白ゆりグループのオムツマイスター・プロ(アテントマイスターPRO)は、大王製紙による認定資格。全6回の研修を受講して、オムツのあて方の手順や排泄のメカニズムを学び、筆記と実技試験に合格すればオムツマイスター・プロの認定を受ける。
 ライフプレステージ白ゆり美原では、2年ほど前からオムツマイスター・プロ資格取得を目指してスタッフがチャレンジしている。現在資格認定者は4名と少ないが、「スタッフは大王製紙の講師から実技とオムツの品質や性能などの講習を受けます。1事業所から1人など少数の講習で、試験まで最低でも半年かかります。
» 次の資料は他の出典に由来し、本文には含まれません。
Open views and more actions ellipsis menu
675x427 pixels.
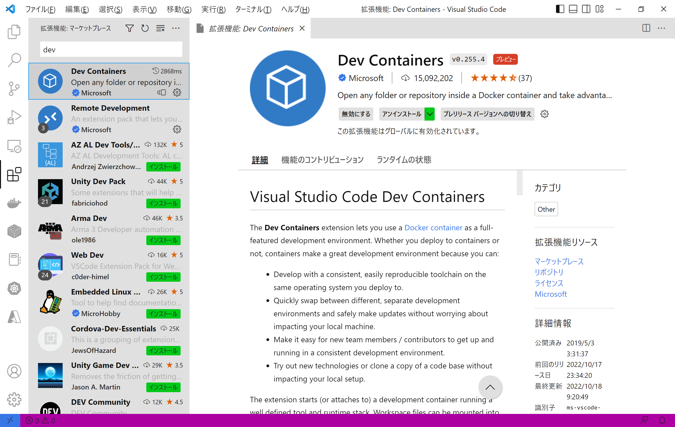point(176,28)
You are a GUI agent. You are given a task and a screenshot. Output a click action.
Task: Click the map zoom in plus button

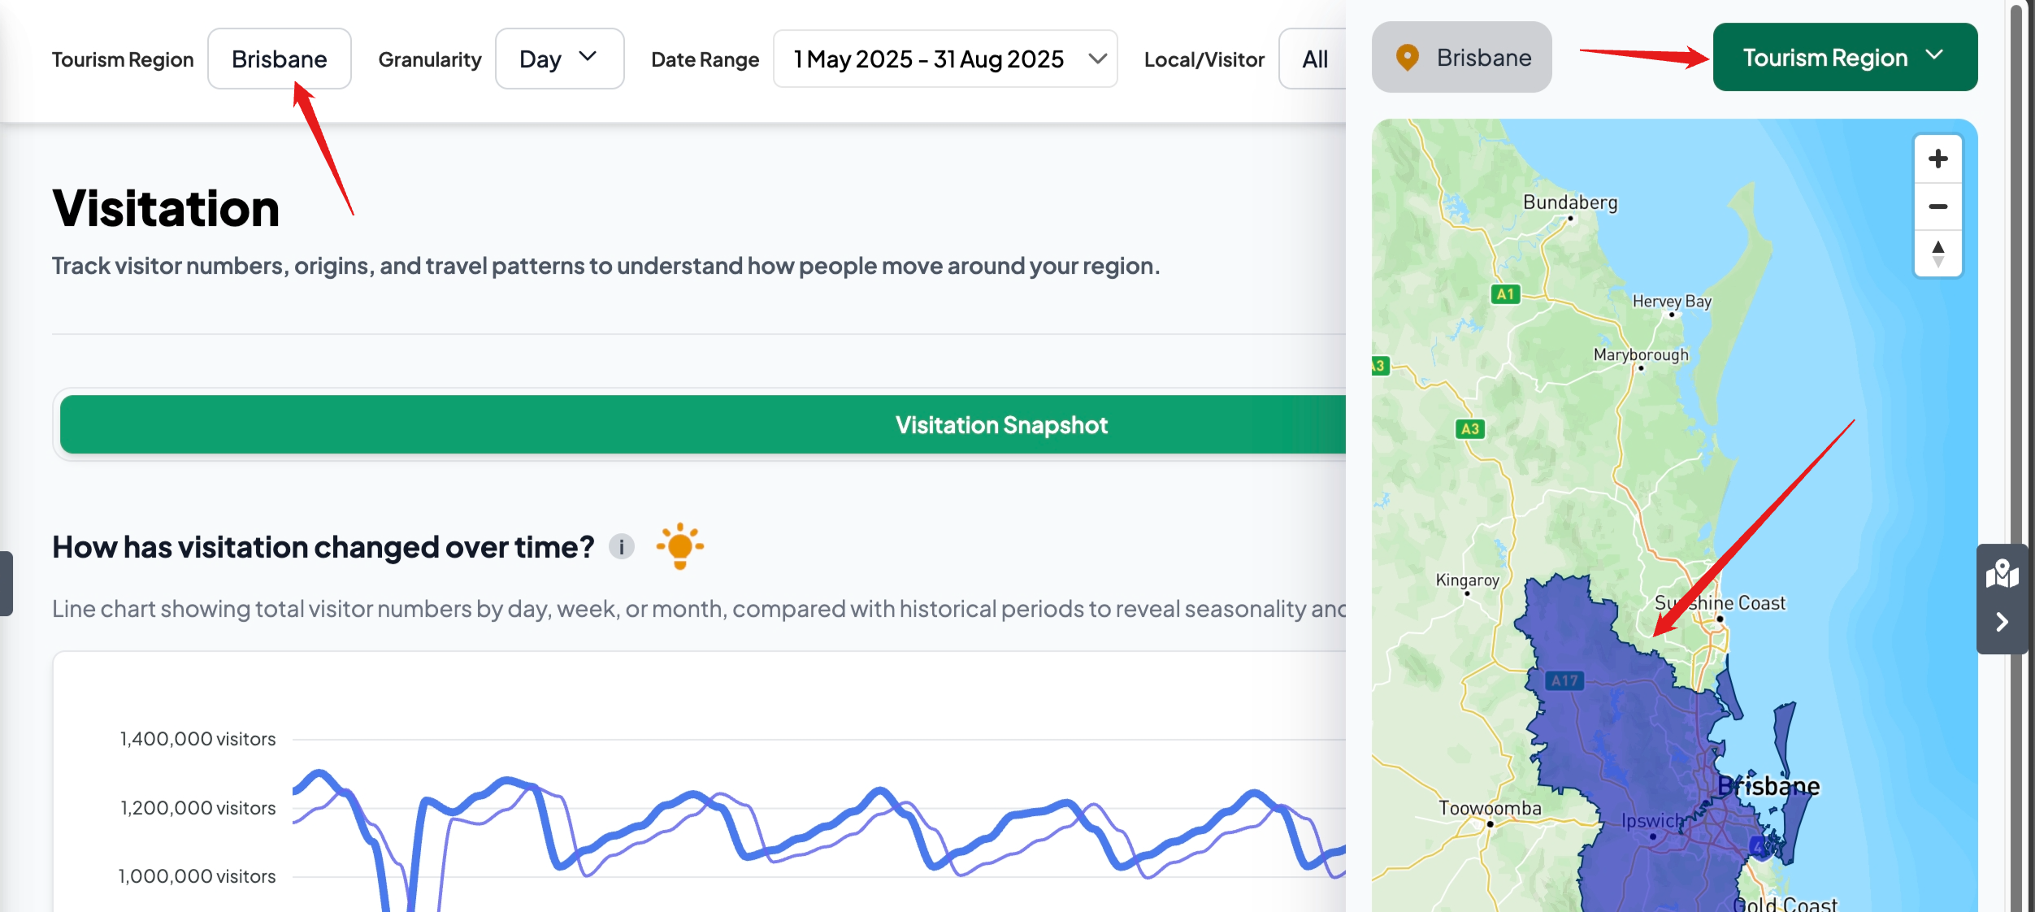[x=1938, y=159]
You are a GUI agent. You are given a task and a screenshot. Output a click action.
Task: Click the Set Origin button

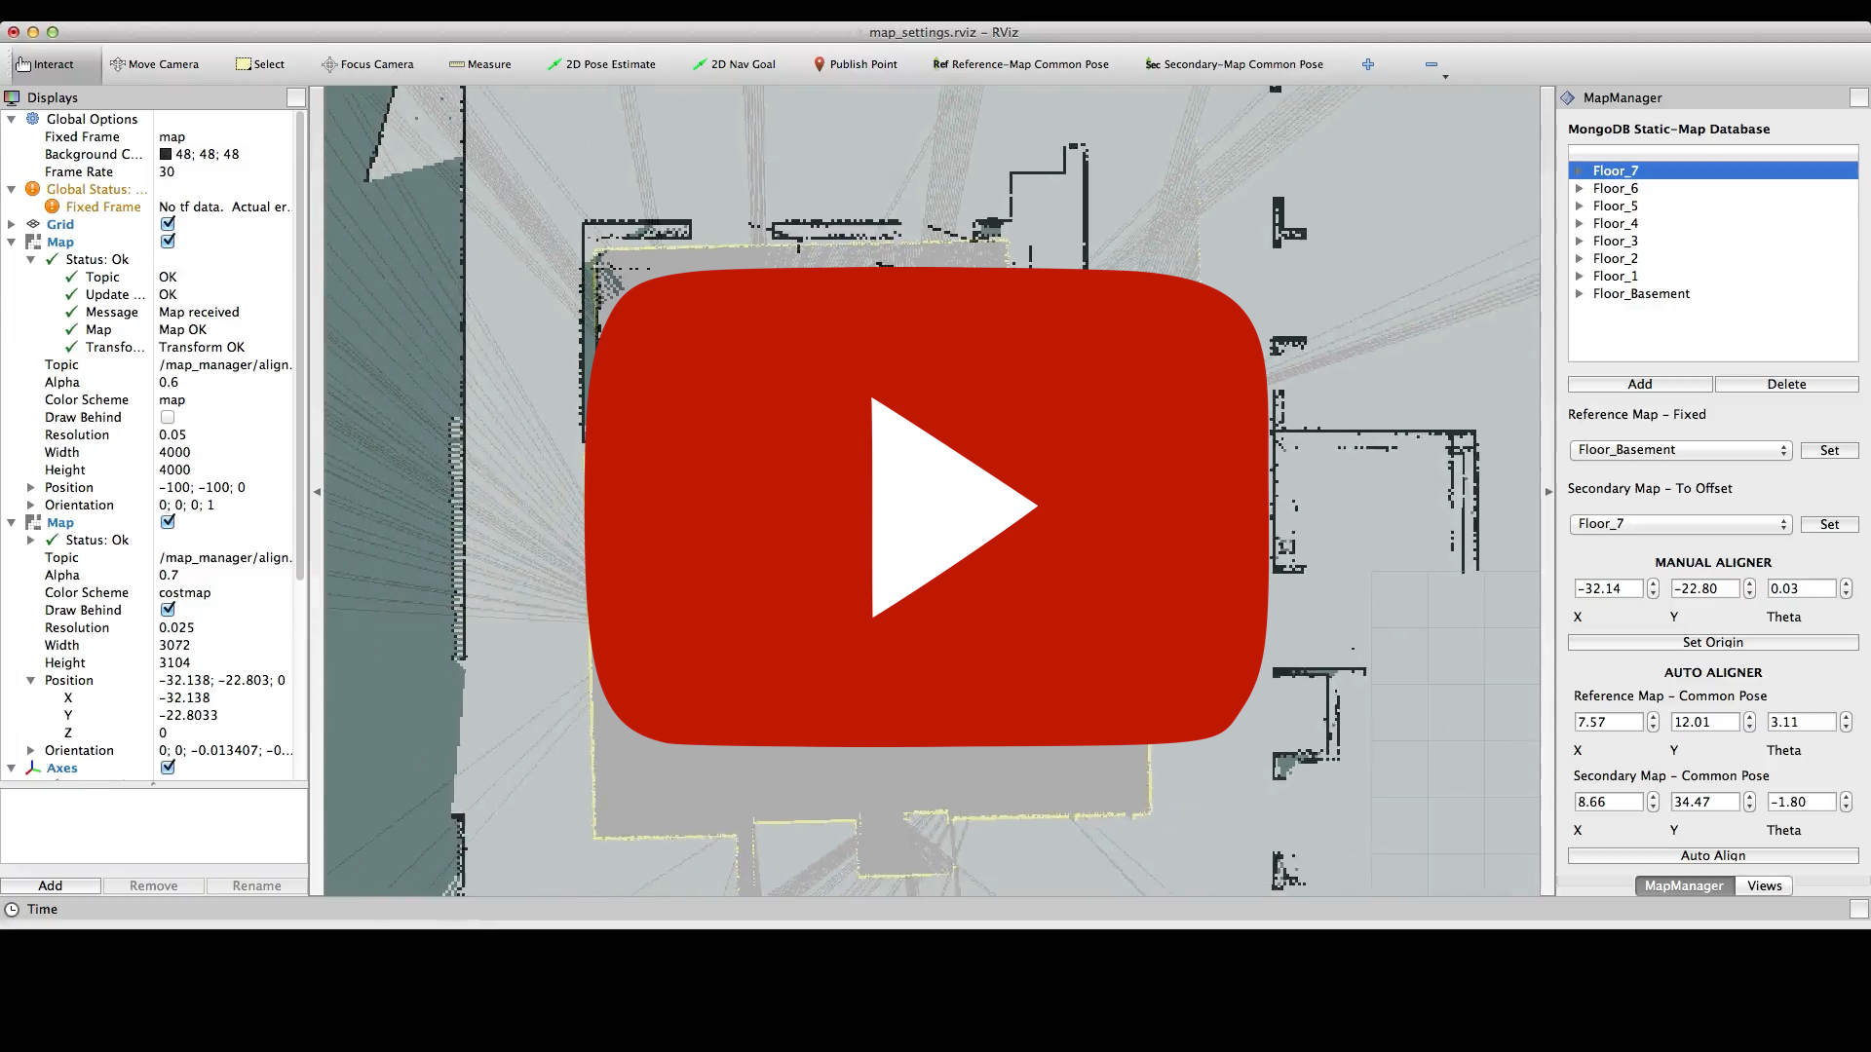point(1712,642)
技術をしっかり判定するための試験ですから簡単には取得できません」(稲村本部長)という難関だ。

スタッフ全員がオムツのスペシャリストに

 資格取得後は、オムツのスペシャリストとして、利用者の排泄ケアのためにオムツの正しい選択方法や使い方、排泄についてのアドバイス・提案・サポートを行う。
 稲村本部長は、「経験値は大切ですが、人それぞれ違い、職場によって教え方も違います。オムツマイスター・プロの講習で、正しい技術と知識をスタッフが共有できます」と話す。さらにオムツマイスター・プロの資格を取得したスタッフが他のスタッフに教えることで、今後、スタッフ全員の資格取得を目指す。
 「どうしてオムツのギャザーはこういう形なのか。どういうあて方を前提としてつくられているのか理解しなければ性能を引き出せません。メーカーの方から教わり、しっかり理解して、この資格取って欲しい」と佐藤代表は話す。いずれにしても、オムツマイスター・プロ認定資格者による排泄支援が、快眠による利用者のQOLの向上となることは間違いない。
 ICTとオムツマイスターの活用を式で表せば、ICT×オムツマイスター=利用者快眠+オムツコストdown+スタッフ負担軽減と、3つの効果を生み出したことが分かる。

■白ゆりスタッフが受けたオムツマイスター・プロ(アテントマイスターPRO)の認定証

■ある利用者の睡眠状況を「ねむりSCAN」でデータ化したもの。6~7月より10月の方が睡眠を示す青の部分が増えており、睡眠効率も76%から82%に向上している。